Plus de 10 000 personnes ont défilé contre la réforme des retraites à Châteauroux mardi 31 janvier. Une mobilisation rarement observée dans la cité berrichonne où les revendications sont les mêmes que partout en France.

Particularité locale, les tracteurs sont également mobilisés.

Un vrombissement sourd sort de la carrosserie bleue émaillée d’un petit tracteur sur la place de la République; une banderole « Macron détruit la France » affichée fièrement sur le capot. Les engins agricoles se tiennent prêts à fermer la marche, déjà historique, à Châteauroux mardi 31 janvier.

Au moment du départ en milieu de matinée devant la mairie, c’est un cortège de plus de 10 000 personnes qui s’est élancé pour défiler dans les rues du centre-ville. De mémoire d’indrien « On n’avait pas vu ça depuis 1995, c’est magnifique de voir que la contestation gagne toute la France », s’extasie Jean-Baptiste, professeur des écoles et adhérent à la CGT. A l’époque, c’était contre le plan Juppé, déjà sur une réforme des retraites, que la mobilisation avait atteint des records. 

L’attente des chiffres officiels de cette deuxième journée de mobilisation nationale était dans toutes les conversations. Sur le pont de l’avenue Charles de Gaulle, Sébastien compte lui-même les manifestants sur son téléphone. « Appelle Ludo, les RG [Renseignements Généraux| disent 10 000, mais on est au moins 15 000. J’ai le pouce en feu ! », fanfaronne t-il auprès d’un ami dans la foule. Une heure plus tard, les chiffres officiels annoncent 10 500 manifestants selon la police et 15 000 selon les syndicats. 

Au fond, peu importe le nombre exact pour Sébastien, l’événement est déjà une réussite. « J’ai l’impression de faire partie de quelque chose de grand. Les gens étaient endormis et se laissaient assommer par les 49.3 à répétition. Là, on sent qu’ils se sont réveillés grâce à la manifestation de la semaine dernière », s’enorgueillit l’intérimaire trentenaire qui a appelé toutes ses connaissances à venir grossir les rangs. Le 19 janvier, ils étaient déjà 8 000 dans le centre-ville castelroussin. 
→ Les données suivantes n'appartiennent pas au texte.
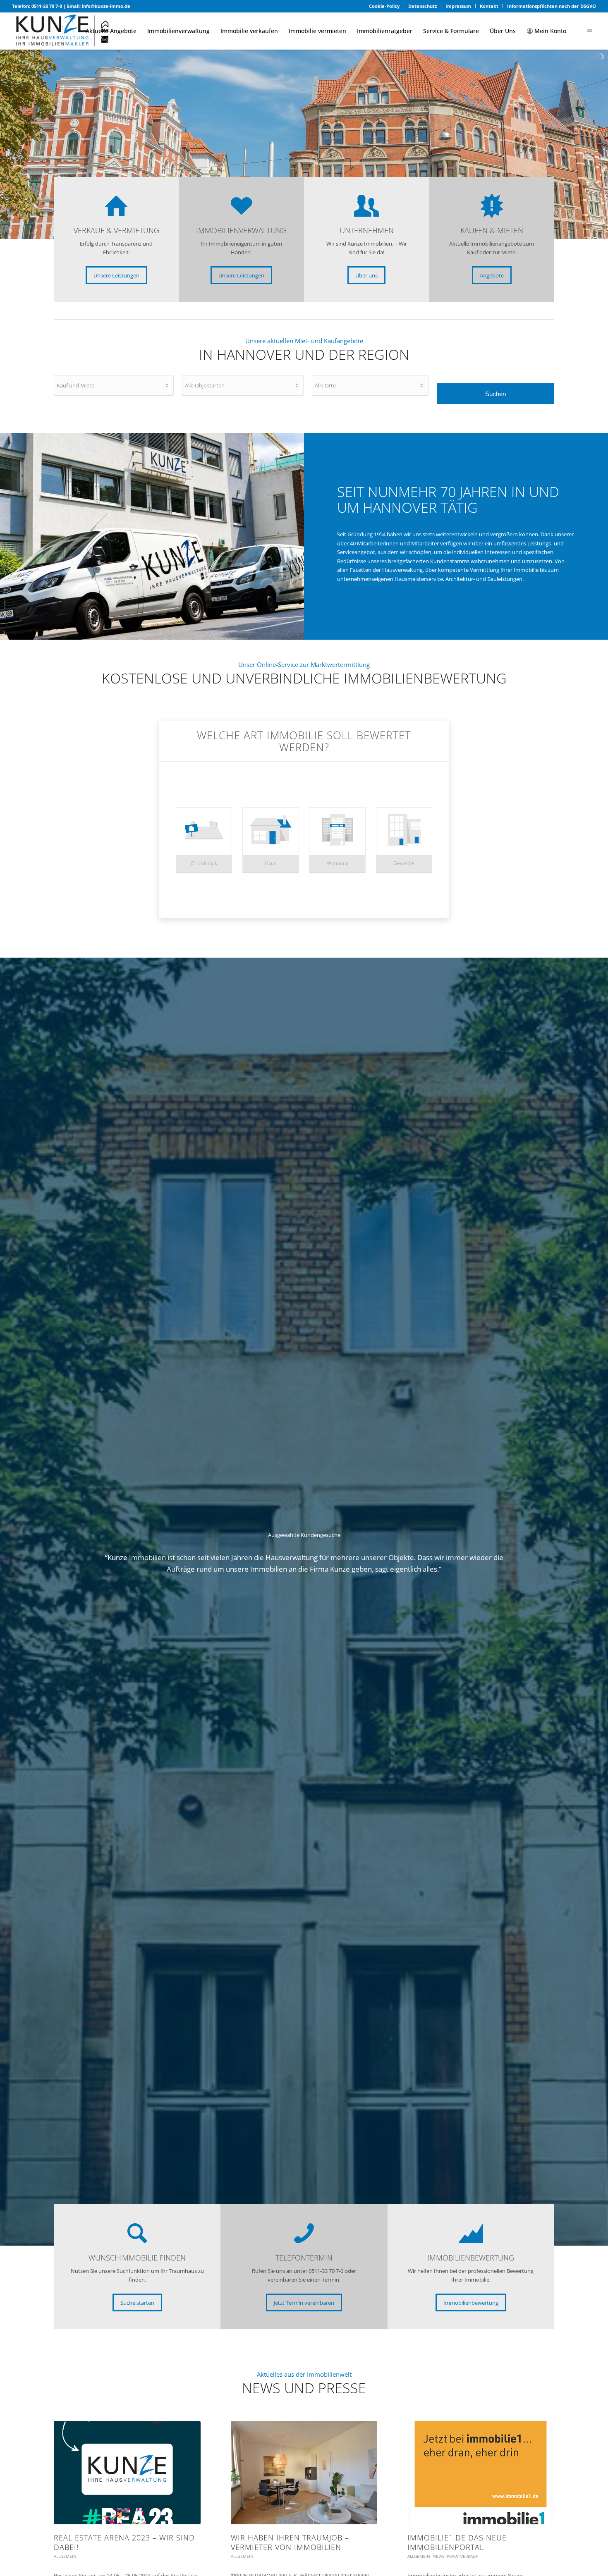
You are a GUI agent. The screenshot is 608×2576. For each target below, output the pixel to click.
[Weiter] (535, 1563)
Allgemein (65, 2556)
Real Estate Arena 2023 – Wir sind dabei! (124, 2542)
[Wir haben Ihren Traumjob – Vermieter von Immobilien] (304, 2472)
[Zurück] (72, 1563)
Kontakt (489, 6)
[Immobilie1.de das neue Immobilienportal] (480, 2472)
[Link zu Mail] (590, 30)
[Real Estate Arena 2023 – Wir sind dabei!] (127, 2472)
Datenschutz (422, 6)
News (438, 2556)
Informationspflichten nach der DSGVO (551, 6)
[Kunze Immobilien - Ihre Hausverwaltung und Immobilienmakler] (62, 31)
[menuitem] (384, 6)
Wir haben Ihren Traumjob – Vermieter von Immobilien (290, 2542)
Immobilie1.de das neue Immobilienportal (457, 2542)
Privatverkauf (462, 2556)
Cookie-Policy (384, 6)
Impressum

Les mêmes motivations qu’à Paris

Hormis quelques pétards en début de cortège, le défilé s’est tenu dans une ambiance familiale et bon enfant. « C’est l’occasion de passer le flambeau aux jeunes générations », s’amuse Monique, une habituée venue avec son petit-fils Maxime, 11 ans, pour sa première manifestation. Il avoue ne pas vraiment comprendre pourquoi tout le monde est rassemblé mais au moins il n’y a pas école. Entre le monde, la musique, les sifflets, les drapeaux et les pancartes garnies de caricatures et de jeux de mots qu’il ne saisit pas de son propre aveu, Maxime ne sait plus où donner de la tête. 

Dans les mains il tient lui aussi une pancarte maison avec écrit : « Papi s’est battu toute sa vie, je prends la relève ». Un hommage à son grand-père, professeur de mathématiques à la retraite, mort il y a trois ans, et qui était de toutes les manifestations, explique-t-il devant sa grand-mère visiblement très émue. « C’est important d’éduquer les jeunes, on vit dans un pays où on a le droit de protester quand on n’est pas content, il faut en profiter », se reprend-t-elle.

  Le projet de réforme des retraites est jugé injuste par beaucoup de manifestants

« On se fout de notre gueule depuis trop longtemps, y en a marre », vocifère Roger sur le boulevard de Cluis. « On est en Borne out », ricane-t-il en montrant sa pancarte. Ce buraliste a fait 50 kilomètres pour venir manifester son mécontentement à Châteauroux. « C’est important de montrer qu’il n’y a pas qu’à Paris que les gens protestent. C’est dans les petites villes comme ici qu’on se rend compte que tout le monde est concerné et contre une réforme injuste et injustifiée », insiste-t-il.

Le nombre de manifestants en province a d’ailleurs marqué les esprits mardi. Il n’est pas commun de voir plus de 10 000 personnes défiler dans une ville de 43 000 habitants comme Châteauroux. A Tours, ils étaient 15 000, à Clermont-Ferrand, 17 000 et à Guéret, 4 300 alors que le chef-lieu de la Creuse ne compte que 13 000 habitants. Au total, ce sont 2,8 millions de personnes qui se sont mobilisés en France selon la CGT et 1,272 million d’après le ministère de l’Intérieur. Deux autres mouvements de grève sont prévus les 7 et 11 février. Beaucoup attendent avec impatience de voir combien feront le déplacement pour l’occasion.

Il n’y avait pas eu autant de manifestants à Châteauroux depuis 1995.